CLL advocate Dr. Brian Koffman, outlines key steps to take following a chronic lymphocytic leukemia (CLL) diagnosis.
Dr. Brian Koffman is the cofounder, chief medical officer, and executive vice president of The CLL Society.
When somebody’s starting their CLL journey, there is some advice that I’d like to give people. The first is take your time. CLL rarely needs to be treated as soon as it’s diagnosed. You have time to learn about the disease, to familiarize yourself with the disease, and that learning is an iterative process.
You go over and over stuff, and eventually, this incredibly foreign language full of acronyms and medical talk becomes more familiar to you, and you feel more comfortable with it. But, it’s very overwhelming at first, but it’s not like some acute leukemias and other kinds of cancer, where they’re gonna see you on Tuesday and book the start of therapy on Friday. In CLL, that almost never happens. So, the first thing I would say is take a deep breath, under-react, and accept that you’ve got some time to make that decision.

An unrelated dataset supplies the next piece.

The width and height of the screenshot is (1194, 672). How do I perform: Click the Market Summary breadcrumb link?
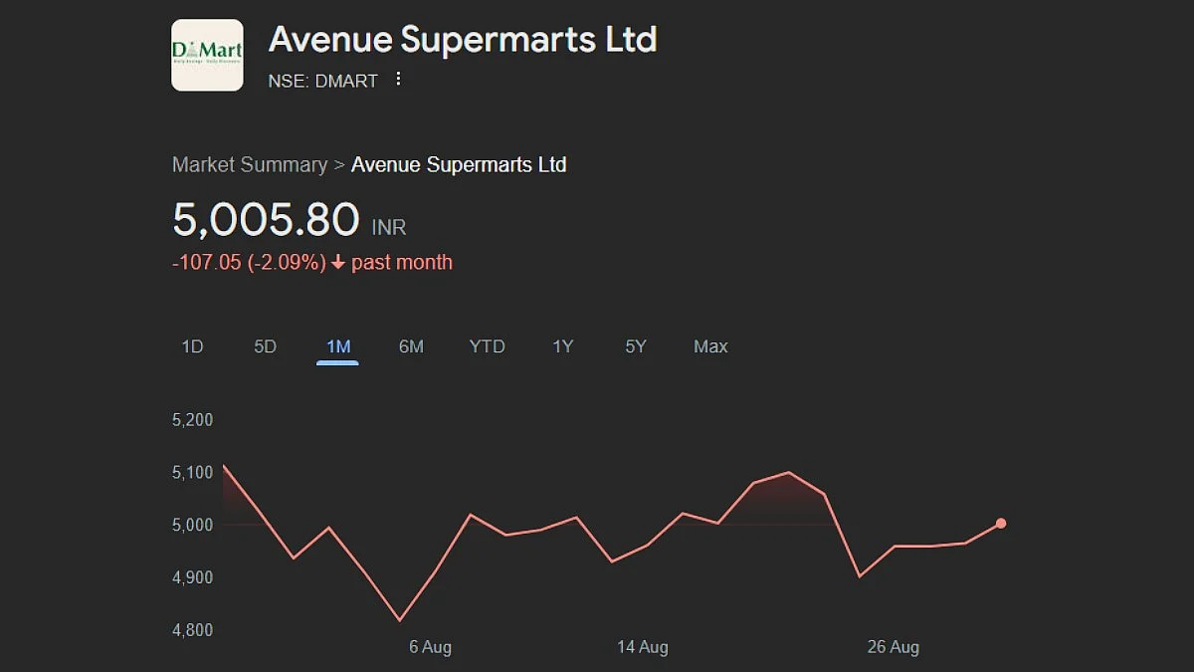[x=250, y=165]
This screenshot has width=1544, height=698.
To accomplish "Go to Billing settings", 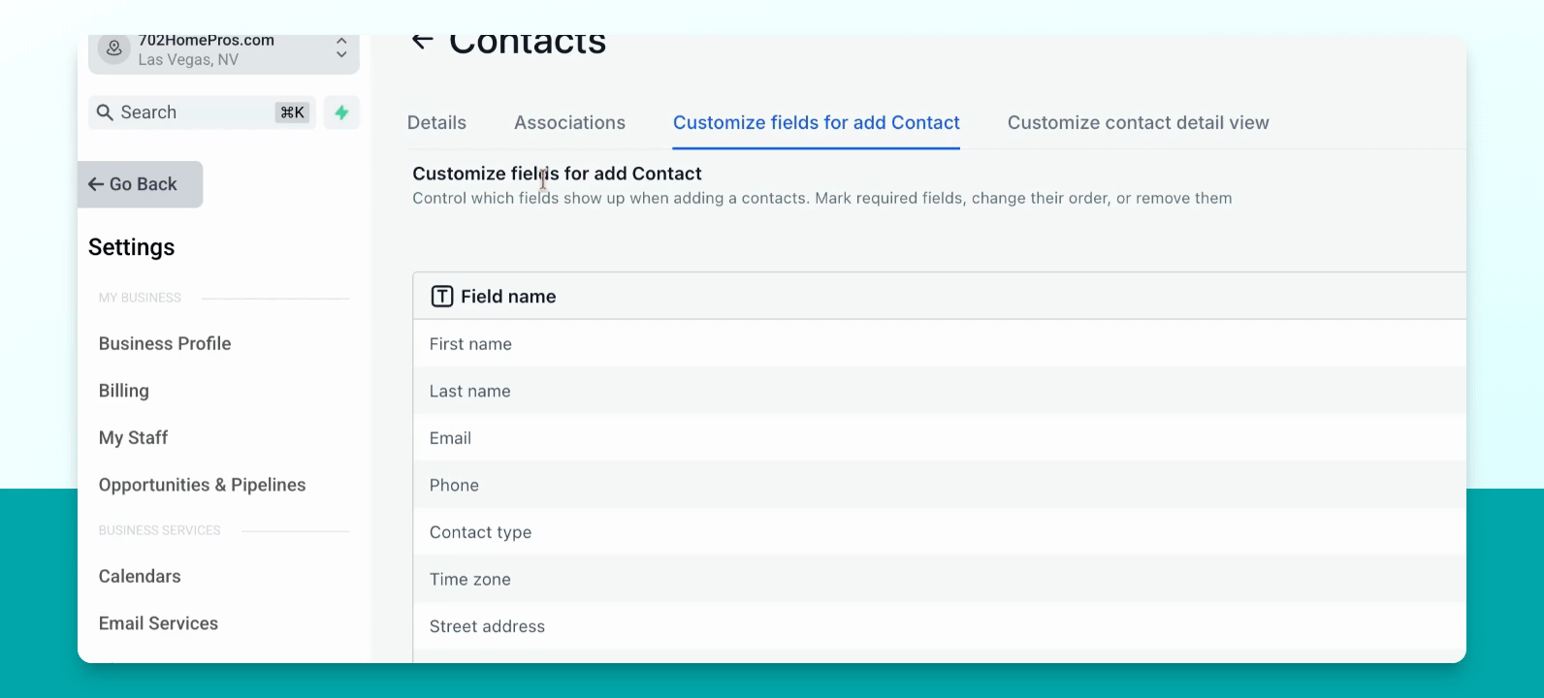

The second strong piece of advice I would give people is to get an expert on your team. I can’t emphasize that enough. CLL is a rare cancer that the treatment paradigms have shifted radically in the last couple years, and they’re continuing to shift. And, if you’re not taking advantage of those changes – and, the research shows that in the community, patients are still too often getting inappropriate or less-than-optimum care compared to what’s happening in academic research centers.
You wanna get into their Rolodex file. You wanna be in their system so if a crisis happens three years down the line, you’re not a new patient trying to get an appointment. You have them in your system.
A third point that I’d make is to insist that you get appropriate testing before each and every treatment of your CLL. “Test before treat” is one of our mantras at the CLL Society because CLL tends to evolve over time, and not some – most, but not all of the prognostic and predictive factors can change over time, and those factors can be very influential in terms of saying, “This therapy will work, that therapy won’t work.” It’s critical that you know that, and if you knew it a year ago, it may be different now, so it’s critical to insist that your doctor do the appropriate predictive and prognostic testing.
We outline that on our website in our “test before treat” section in terms of what tests you need to have done. Take your time, get an expert, and get tested before treatment.
So, one of the questions I get asked is how can people learn more about CLL?
So, you can – some people like to learn online. CLLSociety.org has highly curated, medically reviewed articles that can help people from the beginning move forward. Leukemia and Lymphoma Society has useful resources on their website and has pamphlets that can help. Lymphoma Research Foundation is another. The Patient Empowerment Network offers you resources, listening to CLL experts and other CLL patients.
Going to support groups – you can often learn from other patients’ experiences. There’s nothing like meeting another patient and finding out what they’re like in that journey, especially if you’re two months into the journey and they’re 15-20 years into the journey. That can be incredibly helpful for you to see what their personal experience was in doing that. So, and also, there’s educational forums – for example, at the CLL Society, we have a dozen educational forums across the country every year – that give people an opportunity to learn from experts at places like the National Institutes of Health, Dana-Farber, MD Anderson, UCSD, and the Mayo Clinic.
So, we usually have one that isn’t far away from people to be able to go to if you wanna do your learning live.